Could you set down exactly the lines of the data below, starting at the one that holds "Instruction: Open purchase" and ending at the one that holds "Click the Commercial", both included, and only those?

+ + + + + + +

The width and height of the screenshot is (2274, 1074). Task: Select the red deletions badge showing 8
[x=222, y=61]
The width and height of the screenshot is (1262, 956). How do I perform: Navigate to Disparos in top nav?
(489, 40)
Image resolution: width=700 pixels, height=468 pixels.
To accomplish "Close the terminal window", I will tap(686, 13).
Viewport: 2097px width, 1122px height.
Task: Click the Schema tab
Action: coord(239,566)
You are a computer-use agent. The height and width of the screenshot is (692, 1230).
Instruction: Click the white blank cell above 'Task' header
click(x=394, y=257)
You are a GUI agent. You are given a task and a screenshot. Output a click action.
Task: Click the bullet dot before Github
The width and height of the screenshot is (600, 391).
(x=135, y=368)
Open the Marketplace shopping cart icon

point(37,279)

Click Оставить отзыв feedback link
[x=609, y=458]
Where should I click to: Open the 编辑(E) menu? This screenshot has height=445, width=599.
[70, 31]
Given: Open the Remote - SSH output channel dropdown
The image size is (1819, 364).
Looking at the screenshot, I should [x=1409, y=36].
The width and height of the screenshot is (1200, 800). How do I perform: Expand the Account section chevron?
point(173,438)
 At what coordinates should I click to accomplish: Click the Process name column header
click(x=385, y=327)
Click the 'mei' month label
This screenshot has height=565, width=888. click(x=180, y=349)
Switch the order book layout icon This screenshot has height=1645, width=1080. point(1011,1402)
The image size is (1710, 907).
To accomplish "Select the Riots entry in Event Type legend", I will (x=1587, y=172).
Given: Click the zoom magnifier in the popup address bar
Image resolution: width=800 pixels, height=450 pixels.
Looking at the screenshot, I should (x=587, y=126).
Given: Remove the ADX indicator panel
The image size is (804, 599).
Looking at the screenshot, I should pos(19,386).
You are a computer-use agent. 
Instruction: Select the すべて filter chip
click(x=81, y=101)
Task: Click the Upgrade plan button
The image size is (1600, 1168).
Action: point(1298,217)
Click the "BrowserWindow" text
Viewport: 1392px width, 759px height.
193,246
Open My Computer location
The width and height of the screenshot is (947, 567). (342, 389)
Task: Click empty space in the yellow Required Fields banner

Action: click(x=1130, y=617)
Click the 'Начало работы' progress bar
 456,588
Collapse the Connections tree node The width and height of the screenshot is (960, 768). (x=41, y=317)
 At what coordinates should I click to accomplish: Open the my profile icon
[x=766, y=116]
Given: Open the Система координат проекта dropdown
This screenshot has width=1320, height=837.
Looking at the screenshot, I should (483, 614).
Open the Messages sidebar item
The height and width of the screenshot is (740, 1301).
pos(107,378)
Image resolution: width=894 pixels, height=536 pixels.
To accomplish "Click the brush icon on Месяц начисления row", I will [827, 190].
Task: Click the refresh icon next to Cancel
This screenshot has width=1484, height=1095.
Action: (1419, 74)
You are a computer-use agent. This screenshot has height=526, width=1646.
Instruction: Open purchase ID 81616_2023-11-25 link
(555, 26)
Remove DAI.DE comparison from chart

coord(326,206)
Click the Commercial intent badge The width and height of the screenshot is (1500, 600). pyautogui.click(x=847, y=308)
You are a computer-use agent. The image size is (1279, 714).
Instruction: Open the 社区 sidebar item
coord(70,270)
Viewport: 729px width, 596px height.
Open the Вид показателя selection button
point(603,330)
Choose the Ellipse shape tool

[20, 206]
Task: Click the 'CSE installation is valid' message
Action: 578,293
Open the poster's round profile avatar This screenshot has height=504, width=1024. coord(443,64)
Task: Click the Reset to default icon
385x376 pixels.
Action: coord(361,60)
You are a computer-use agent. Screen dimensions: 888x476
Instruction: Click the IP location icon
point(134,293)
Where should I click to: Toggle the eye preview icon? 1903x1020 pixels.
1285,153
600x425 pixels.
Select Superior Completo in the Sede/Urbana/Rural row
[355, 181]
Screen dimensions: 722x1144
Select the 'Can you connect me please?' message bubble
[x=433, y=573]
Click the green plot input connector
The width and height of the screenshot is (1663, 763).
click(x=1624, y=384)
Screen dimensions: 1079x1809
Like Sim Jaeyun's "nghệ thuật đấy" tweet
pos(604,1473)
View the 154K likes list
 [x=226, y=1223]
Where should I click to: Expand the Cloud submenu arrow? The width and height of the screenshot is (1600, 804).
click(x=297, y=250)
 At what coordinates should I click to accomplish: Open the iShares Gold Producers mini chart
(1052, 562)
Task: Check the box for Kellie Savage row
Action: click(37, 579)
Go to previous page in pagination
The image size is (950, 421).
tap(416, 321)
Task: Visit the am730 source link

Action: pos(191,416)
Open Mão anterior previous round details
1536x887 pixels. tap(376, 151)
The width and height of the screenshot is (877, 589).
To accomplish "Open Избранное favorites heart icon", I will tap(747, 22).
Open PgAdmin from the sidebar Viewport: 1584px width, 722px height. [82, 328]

+ + + + + + +

The answer:
Instruction: Open purchase ID 81616_2023-11-25 link
(555, 26)
Remove DAI.DE comparison from chart

coord(326,206)
Click the Commercial intent badge The width and height of the screenshot is (1500, 600). pyautogui.click(x=847, y=308)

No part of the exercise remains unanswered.